D’un point de vue plus général, la secrétaire générale voit dans toutes ces annonces que le « parcours de l’élève est dorénavant sanctionné ou conditionné, cela renvoie une image d’une école qui est davantage là pour montrer à l’élève ce qu’il ne sait pas faire plutôt que ce qu’il sait faire ». « C’est très destructeur en matière d’estime de soi. C’est tout de même assez contradictoire avec tout le discours du ministre en la matière », ajoute-t-elle. Quant aux manuels scolaires labélisés, pour Élisabeth Allan-Moreno, c’est priver les enseignants de la possibilité d’adapter leur pédagogie aux besoins des élèves.

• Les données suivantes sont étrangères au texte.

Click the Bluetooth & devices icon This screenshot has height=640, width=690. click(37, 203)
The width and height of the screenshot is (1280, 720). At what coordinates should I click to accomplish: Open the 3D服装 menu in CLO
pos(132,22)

Seul syndicat à afficher sa satisfaction, le Snalc. « Mettre en œuvre des groupes à effectifs réduits, revenir à des programmes annuels à l’école et au collège, redonner un pouvoir de décision aux professionnels que nous sommes et prévoir une propédeutique à l’entrée au lycée pour les élèves n’ayant pas obtenu le brevet sont des mesures qui correspondent à des attentes majoritaires de la profession et à des demandes du SNALC (….) De même, notre projet de collège modulaire, qui fête ses 10 ans, a visiblement été lu pour la première fois par notre administration », écrit-il dans un communiqué.
Quant à la sphère politique, c’est par la voie de Max Brisson que la droite se dit plutôt satisfaite même si elle estime que Gabriel Attal ne va pas assez loin. Si ces mesures vont dans le bon sens, elles « ne suffiront pas si elles ne sont pas accompagnées d’une réforme en profondeur de la formation des professeurs, en particulier celle du premier degré qui doit être séparée de celle du second degré, et de la restauration des moyens l’autorité des professeurs, qui doivent également disposer de plus d’autonomie et de liberté » déclare le secrétaire national Les Républicains.